O Mercado Brasileiro de Redução de Emissões (MBRE) foi regulamentado e, neste processo, foi possível começar a conciliação entre as metas de emissões nacionais, estaduais e setoriais. Já é possível vislumbrar o MBRE funcionando no país em 2012.
A taxa de desmatamento na Amazônia continuou em declínio, mantendo os menores patamares históricos, mesmo com a forte pressão do preço das commodities e de obras de infraestrutura em curso na região. No cerrado, a taxa de desmatamento começou a reverter a tendência de crescimento e já reflete os primeiros resultados da implantação do Plano de Controle do Desmatamento no Cerrado, lançado em 2010. Os sistemas de monitoramento do desmatamento e degradação florestal da Mata Atlântica, da Caatinga e do Pantanal foram implantados e, agora, todos os biomas brasileiros estão sendo monitorados, pelo menos com dados anuais.
Assegurar a proteção das florestas dada pelo Código Florestal não foi fácil. A solução de conciliação de construir uma proposta de Política Nacional de Florestas, com processo aberto e participativo - nos moldes da Lei de Gestão de Florestas Públicas - permitiu colocar todos os setores para trabalhar em prol da conservação e uso sustentável das florestas, e no primeiro semestre de 2012 todos esperam que a nova política possa ser aprovada pelo Congresso Nacional.

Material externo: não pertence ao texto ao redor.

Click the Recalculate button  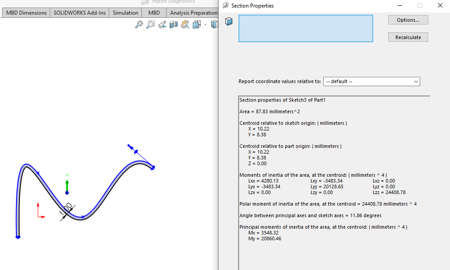coord(408,37)

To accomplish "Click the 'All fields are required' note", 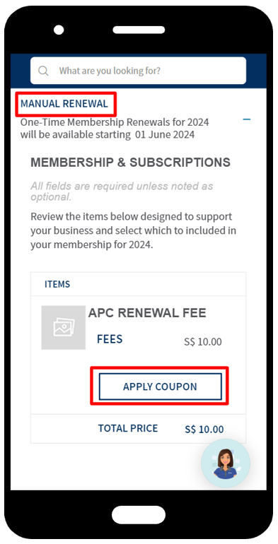I will 122,191.
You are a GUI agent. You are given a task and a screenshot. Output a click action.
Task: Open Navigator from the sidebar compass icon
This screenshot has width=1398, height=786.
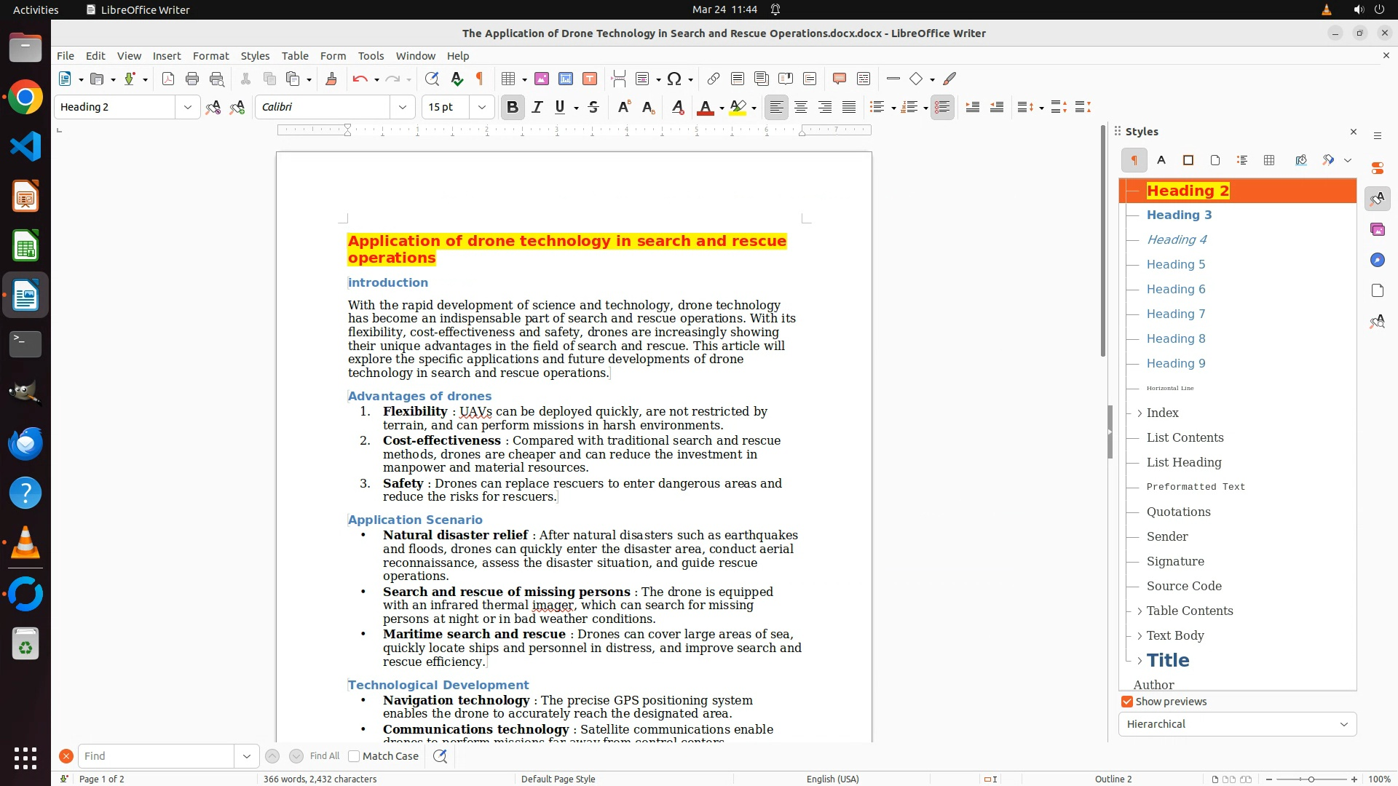pos(1377,260)
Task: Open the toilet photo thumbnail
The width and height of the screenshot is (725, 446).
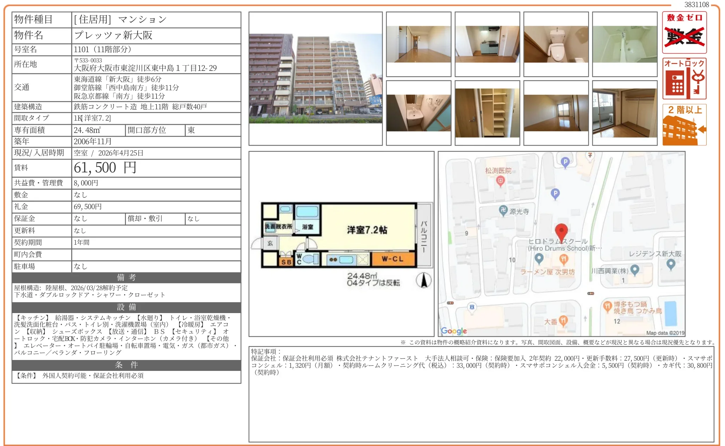Action: click(556, 44)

Pelo segundo ano consecutivo, o Brasil só realizou leilões de compra de energia renovável e a participação das fontes eólicas e de biomassa aumentou significativamente. Uma política forte de incentivo aos veículos elétricos foi introduzida e vários lançamentos de veículos flex-híbridos já estão no forno.

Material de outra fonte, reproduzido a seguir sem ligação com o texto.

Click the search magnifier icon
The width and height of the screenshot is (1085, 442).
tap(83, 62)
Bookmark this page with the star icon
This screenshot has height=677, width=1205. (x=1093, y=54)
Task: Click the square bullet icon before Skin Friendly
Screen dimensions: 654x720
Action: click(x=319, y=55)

A adoção de indicadores de sustentabilidade por todos os ministérios setoriais (transportes, indústria e comércio, agricultura, pesca etc.) como parte do Plano Plurianual 2012-2015 ajudou a reorientar o foco de ação destas pastas com avanços notáveis na gestão de resíduos sólidos, saneamento e transporte público.

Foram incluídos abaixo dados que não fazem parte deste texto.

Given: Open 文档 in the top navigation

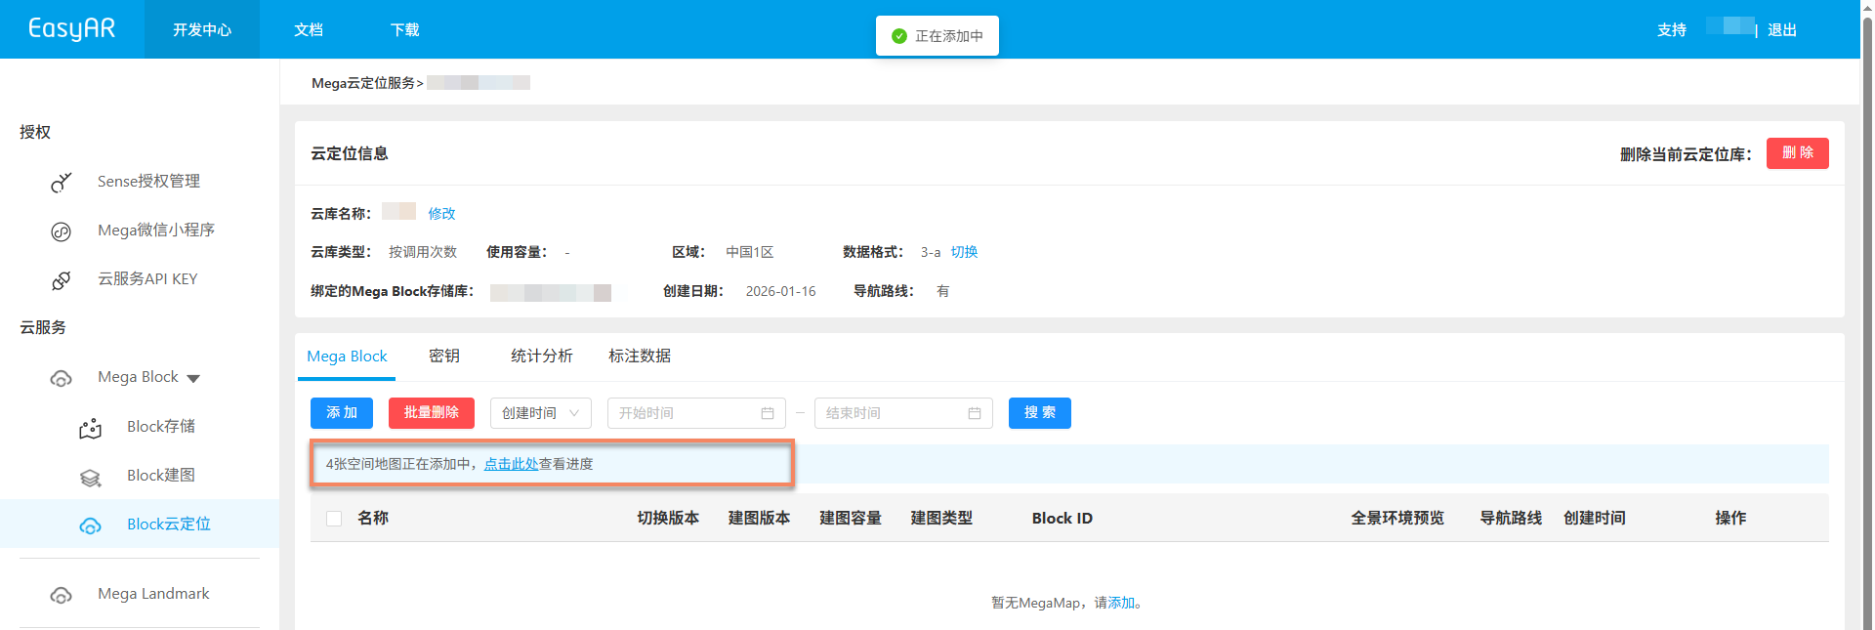Looking at the screenshot, I should pyautogui.click(x=309, y=30).
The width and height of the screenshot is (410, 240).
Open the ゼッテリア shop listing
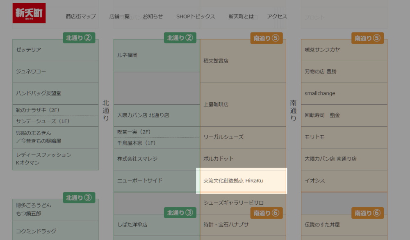[55, 49]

Por fim, tivemos um avanço importantíssimo para o país e a conservação de seus recursos naturais. Depois de mais de uma década de debates, foi finalmente aprovado o marco regulatório da Política Nacional de Pagamentos por Serviços Ambientais, permitindo ao país reconhecer,valorizar e remunerar todos aqueles que contribuem ativamente para a proteção e conservação dos recursos naturais e dos serviços que estes recursos proporcionam para toda a sociedade.
Realmente, ano estupendo. E, se assim foi 2011, que venha 2012, temos muito a conquistar!